Mary also seemed haunted by that moment; she said, “I keep thinking, there was no fan sound from the HBOT. It was so quiet.” Young remembered that, too—hearing the distant croaking of frogs without the usual AC fan noise masking it. The smothering purity of the silence before the boom.
“That was all my doing,” Pak said. “I caused the power outage to frame the protesters. That set everything in motion—the delays, everything that went wrong that night. I never dreamed so many things could go wrong. I never dreamed anyone would get hurt.”

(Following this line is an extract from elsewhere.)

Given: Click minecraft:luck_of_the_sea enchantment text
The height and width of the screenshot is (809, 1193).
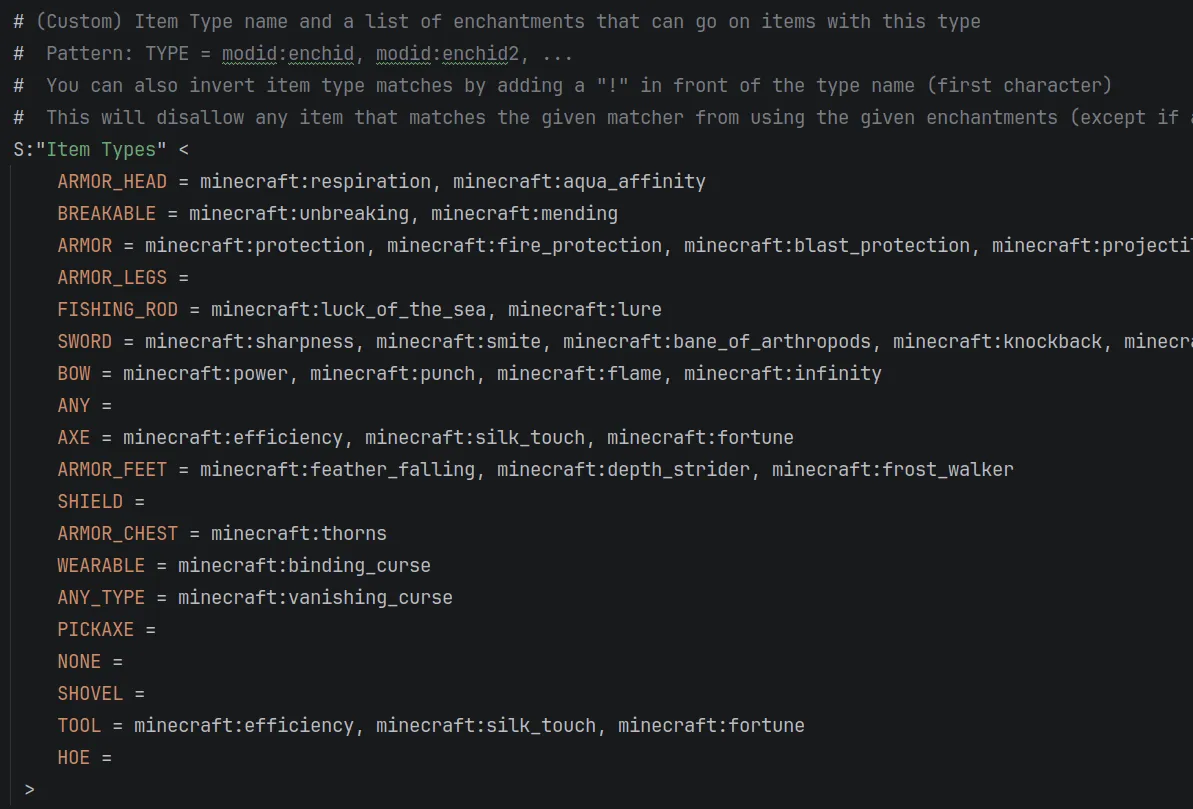Looking at the screenshot, I should [348, 310].
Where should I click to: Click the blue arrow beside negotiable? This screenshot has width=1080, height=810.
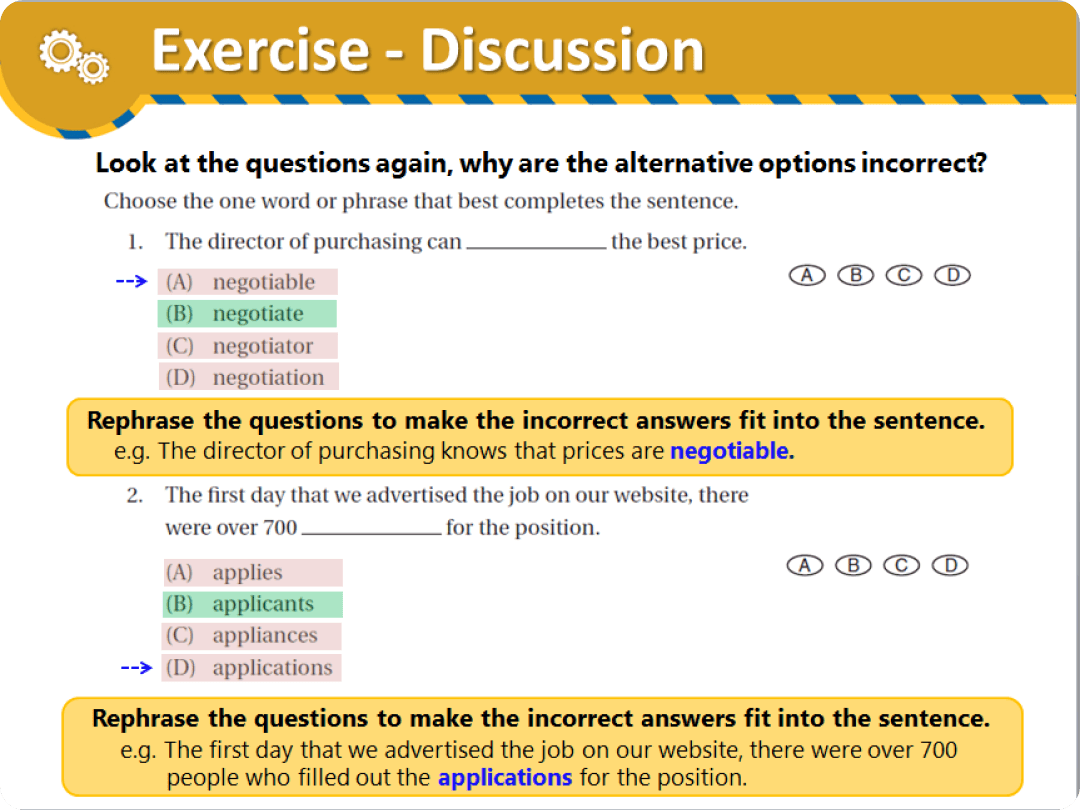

Young wanted to scream, demand to know how he could possibly think that, setting a fire under a stream of oxygen. And yet she believed him, knew he had some plan to get everyone out in time. That was why he used a cigarette, to let it burn down slowly before the fire caught, and why he wanted to stay outside while she turned off the oxygen, to make sure that the flames didn’t get too big before 8:20, while the oxygen was still on. He’d come up with the perfect plan to set a slow-burning fire that would scare but not hurt anyone. Problem was, the plan didn’t go like it was supposed to. Plans never did.
After a long silence, in a quivering voice so quiet she strained to hear, Mary said in English, “I keep thinking of Henry and Kitt.”
“It was an accident,” Pak said. “You have to remember that.”
“But it’s my fault, all because I was selfish and I wanted to go back to Korea. You told me things would get better, but I kept being stubborn and complaining, and finally…” Mary broke into sobs, but Young knew: finally, Pak decided to give their daughter what she wanted and did the only thing he could think of to make that happen.
Young felt something collapse, as if someone had punched her lungs. The thing grating at her, telling her none of this made sense, was the question of why. Yes, Pak hated the protesters. Yes, he wanted them gone. But why a fire? Their business had been thriving, and there was no reason to destroy it. Except there was. Mary had come to him, begging him to move back to Korea. Arson wasn’t a spontaneous idea, born out of his anger at the protesters. He’d planned it. Everything made sense now, fit into place. The arson call, the Seoul listings—all in furtherance of his plot. And when the protesters came along, he seized on the perfect decoys.
Young felt pain in her chest, like tiny birds pecking at her heart, imagining Mary confiding in Pak last summer, crying to him about her desperation to return to their homeland. Why hadn’t Mary come to her, her mother? In Korea, every afternoon, they’d played Korean jacks while she told her about the boys who teased her and the books she secretly read during class. Where had that closeness gone? Had it evaporated, no longer retrievable, or had it simply burrowed deep to hibernate through the teenage years? She knew Mary didn’t like America and wanted to return, but only through snips and snide asides, not the soul-baring confidence Mary apparently reserved for Pak. And Pak, not coming to her, but carrying out a dangerous plan to give Mary what she wanted—making this decision by himself, with no input from her, his wife of twenty years. It felt like betrayal. Betrayal by her daughter and husband. Betrayal by the two people she loved and trusted most.